What you almost always find:

* A login endpoint (often `POST /data/login` or similar) that returns
  session tokens plus a cookie
* Combined "system summary" endpoints that batch a dozen sensor and
  state fields in one XML payload
* A screen-capture endpoint the web UI hits every few seconds to
  refresh its tiny preview pane — this is the same VGA buffer the
  expensive Java applet would render at full resolution

That screen-capture endpoint is the big prize. The preview is small
and refreshes slowly, but it returns a real PNG of whatever is on the
host's VGA output — POST, GRUB, BIOS, OS console, the lot. Two `curl`
calls (trigger refresh, fetch PNG) replace the entire Java vKVM stack
for monitoring purposes.

A typical recipe:

```bash theme={null}
# 1. Authenticate, capture the session cookie
curl -k --tlsv1 --tls-max 1.2 'https://<bmc>/data/login' \
  --data 'user=root&password=<password>' -c session.jar

# 2. Tell the BMC to refresh its internal preview buffer
TS=$(date +%s%3N)
curl -k --tlsv1 --tls-max 1.2 -b session.jar -X POST \
  -H 'X-Auto-Refresh-Header: 1' \
  "https://<bmc>/data?get=consolepreview[auto $TS]" -o /dev/null

# 3. Grab the rendered PNG
curl -k --tlsv1 --tls-max 1.2 -b session.jar \
  "https://<bmc>/path/to/screenshot.png?$(date +%s%3N)" -o screen.png
```

For active interaction (typing into BIOS, clicking through GRUB), the
Java applet is still the only option. For *monitoring* — "is the
installer running? did POST finish? what's the panic message?" — the
HTTP screenshot path wins every dimension: no Java install, no
unsigned-jar dance, no TLS cipher negotiation, just `curl` and a PNG.

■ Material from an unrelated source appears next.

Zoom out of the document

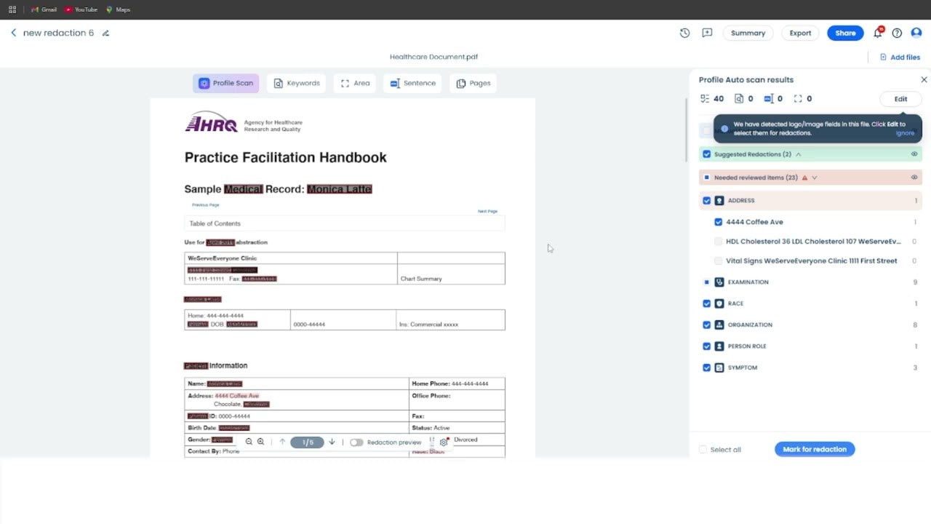click(249, 442)
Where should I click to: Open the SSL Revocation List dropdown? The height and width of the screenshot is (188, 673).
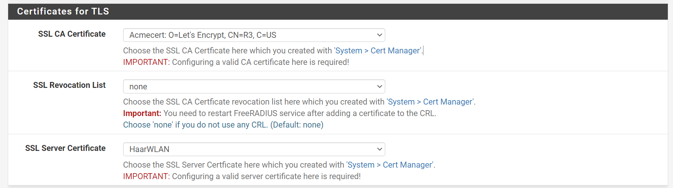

### Why this is safe to publish

We are not publishing exploits. The endpoints are reachable to anyone
already authenticated to the BMC. The vendor knows about them — their
own web UI calls them. We are publishing **how to discover that the
endpoints exist** so AI agents and homelab operators can build better
monitoring tools instead of forcing brittle Java applets onto modern
workstations.

## Pattern 2 — Wrap the Java applet, do not replace it

When you do need interactive vKVM and the only path is the BMC's
unsigned Java applet:

1. Don't install Java on the host workstation. Put the whole legacy
   Java stack inside a single throwaway container.
2. Inside that container, run a desktop environment streamed to the
   browser (e.g. `linuxserver/webtop` for an XFCE-in-browser experience).
3. Install OpenWebStart, JRE 8, and a `jarsigner`-capable JDK headless
   into that container.
4. Intercept the `.jnlp` download with a small wrapper script that:
   * Downloads each jar referenced by the JNLP
   * Strips any pre-existing signature blocks
   * Re-signs every jar with a container-local self-signed keystore
   * Rewrites the JNLP's jar URLs to point at the locally re-signed
     copies on disk via `file://`
   * Hands the rewritten JNLP to `javaws`
5. Register the wrapper as the system MIME handler for
   `application/x-java-jnlp-file` so the workflow is one-click from
   the BMC web UI inside the container.

The container can be destroyed and rebuilt cleanly. The host workstation
never sees Java, never sees the self-signed keystore, never has to
relax its TLS cipher policy. When the container is gone, the legacy
attack surface is gone with it.

Sharp edges to budget for:

* BMC firmware updates can rotate the jar set; the wrapper's
  jar-signing cache needs to be invalidated when that happens
* JNLP files generated by legacy BMCs sometimes URL-encode spaces as
  `+` in the canonical-href attribute. Modern Java URL parsers
  round-trip-decode that to space and look for a file that doesn't
  exist. The wrapper has to strip that attribute before passing to
  `javaws`.
* The BMC's video-encryption setting (often RC4) silently breaks the
  KVM connect on modern Java TLS stacks. If the BMC is on a trusted
  out-of-band VLAN, disable it.

## Pattern 3 — Headless installs on hardware without VGA

For installing a modern OS onto a chassis where:

* The Java vKVM is broken (see Pattern 2)
* No VGA cable or monitor is available
* No serial console cable is on hand

The path is:

1. Build a custom installer ISO with an embedded answer file (Proxmox's
   `proxmox-auto-install-assistant`, Debian preseed, RHEL kickstart —
   every distro has the equivalent). The answer file must specify
   network from DHCP and a known SSH key.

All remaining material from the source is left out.